## Passage extrait:
------------------------

A : Tu as nommé cette mixtape SI Y’A UN MONDE. À quoi est-ce que ça correspond, cette idée de monde ?

S : Pour moi, c’était le titre parfait pour représenter tout le projet. Déjà, parce qu’il y a ce côté un peu fantaisiste qui colle bien à mes univers, même aux projets précédents, et aussi à la cover. Et puis, c’était une sorte de question un peu ouverte : « S’il y a un monde où je fais de la musique… S’il y a un monde où je continue ça… ». C’est un peu une question, mais avec une lueur d’espoir. En en même temps c’est très vague et très libre dans les interprétations. Et vu que je voulais faire une pochette très aquatique, avec des poissons, je trouvais que l’idée de mondes, ça marchait bien dans le côté fantaisiste. 

A : Tu parlais tout à l’heure de lueur d’espoir. J’ai trouvé cette mixtape un peu plus lumineuse, presque optimiste par moments.

------------------------

## Les consignes:
1) Résume en deux phrases l'entretien sur la mixtape.
2) Écris la suite de l'entretien sur la mixtape, juste après la dernière remarque de l'intervieweur.

## Lignes de données:
------------------------

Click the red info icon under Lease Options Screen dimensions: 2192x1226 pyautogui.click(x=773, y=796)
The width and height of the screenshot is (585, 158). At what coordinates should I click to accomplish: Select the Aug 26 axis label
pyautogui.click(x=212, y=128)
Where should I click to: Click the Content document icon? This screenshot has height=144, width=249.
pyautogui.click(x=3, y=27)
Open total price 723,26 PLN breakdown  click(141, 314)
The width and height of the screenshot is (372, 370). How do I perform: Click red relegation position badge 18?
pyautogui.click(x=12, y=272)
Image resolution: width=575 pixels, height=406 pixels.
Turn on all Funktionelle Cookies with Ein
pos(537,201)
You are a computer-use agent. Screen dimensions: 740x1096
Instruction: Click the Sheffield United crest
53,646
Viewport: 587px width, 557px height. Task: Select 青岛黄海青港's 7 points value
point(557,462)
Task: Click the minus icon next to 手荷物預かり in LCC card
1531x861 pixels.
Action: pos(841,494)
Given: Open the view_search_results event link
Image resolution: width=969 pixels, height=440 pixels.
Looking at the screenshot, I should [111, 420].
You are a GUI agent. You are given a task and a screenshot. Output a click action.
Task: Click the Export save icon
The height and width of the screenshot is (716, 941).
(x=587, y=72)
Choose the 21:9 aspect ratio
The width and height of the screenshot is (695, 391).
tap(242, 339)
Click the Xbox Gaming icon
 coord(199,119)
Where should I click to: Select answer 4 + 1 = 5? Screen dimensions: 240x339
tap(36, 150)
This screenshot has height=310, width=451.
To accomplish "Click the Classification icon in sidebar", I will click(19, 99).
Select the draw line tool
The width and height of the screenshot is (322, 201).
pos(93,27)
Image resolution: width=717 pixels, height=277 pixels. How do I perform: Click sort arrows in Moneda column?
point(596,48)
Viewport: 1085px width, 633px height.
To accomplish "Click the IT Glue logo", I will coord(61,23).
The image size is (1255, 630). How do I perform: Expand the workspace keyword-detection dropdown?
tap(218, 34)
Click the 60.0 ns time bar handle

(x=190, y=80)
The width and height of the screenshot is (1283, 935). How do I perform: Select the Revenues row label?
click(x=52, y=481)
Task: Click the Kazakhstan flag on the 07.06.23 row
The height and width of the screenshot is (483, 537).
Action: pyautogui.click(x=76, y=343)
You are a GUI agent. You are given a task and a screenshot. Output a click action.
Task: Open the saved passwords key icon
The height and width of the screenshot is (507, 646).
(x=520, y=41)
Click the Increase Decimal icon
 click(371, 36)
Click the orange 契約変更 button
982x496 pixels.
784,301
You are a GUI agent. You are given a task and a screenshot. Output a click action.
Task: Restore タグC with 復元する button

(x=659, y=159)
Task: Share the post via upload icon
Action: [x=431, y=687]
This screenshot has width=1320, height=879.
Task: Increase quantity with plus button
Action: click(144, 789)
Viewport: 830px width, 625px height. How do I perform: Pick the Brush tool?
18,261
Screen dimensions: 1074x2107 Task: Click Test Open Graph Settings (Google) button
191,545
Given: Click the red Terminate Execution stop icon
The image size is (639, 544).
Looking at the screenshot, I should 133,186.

------------------------

## Réponses dans l'ordre:
1) Le titre SI Y'A UN MONDE a paru parfait à l'artiste pour tout le projet, grâce à son côté fantaisiste qui colle à ses univers et à la pochette aquatique avec des poissons. C'est aussi une question ouverte et libre d'interprétation, mais avec une lueur d'espoir, et l'intervieweur trouve d'ailleurs la mixtape plus lumineuse, presque optimiste par moments.

2)
S : C’est possible oui. Je prends un peu de recul sur ce projet, je dédramatise aussi certaines choses, en me disant « C’est pas grave, c’est juste la vie ». Et c’est vrai que j’ai rajouté des morceaux comme « FRENCH TOUCH » ou « DISTANT » qui sont des morceaux un peu plus solaires. Je n’ai pas forcément l’habitude de faire ça, mais ça rajoute une touche positive à la mixtape que je trouve très cool. Même dans l’écriture, ça reste un peu triste, mais ça ne l’est pas à proprement parler pour moi. C’est plus de la nonchalance, cette idée d’avoir du recul dans ce que je raconte. 

A : Musicalement, j’ai trouvé que les morceaux rap étaient plus rap, et les morceaux pop, plus pop.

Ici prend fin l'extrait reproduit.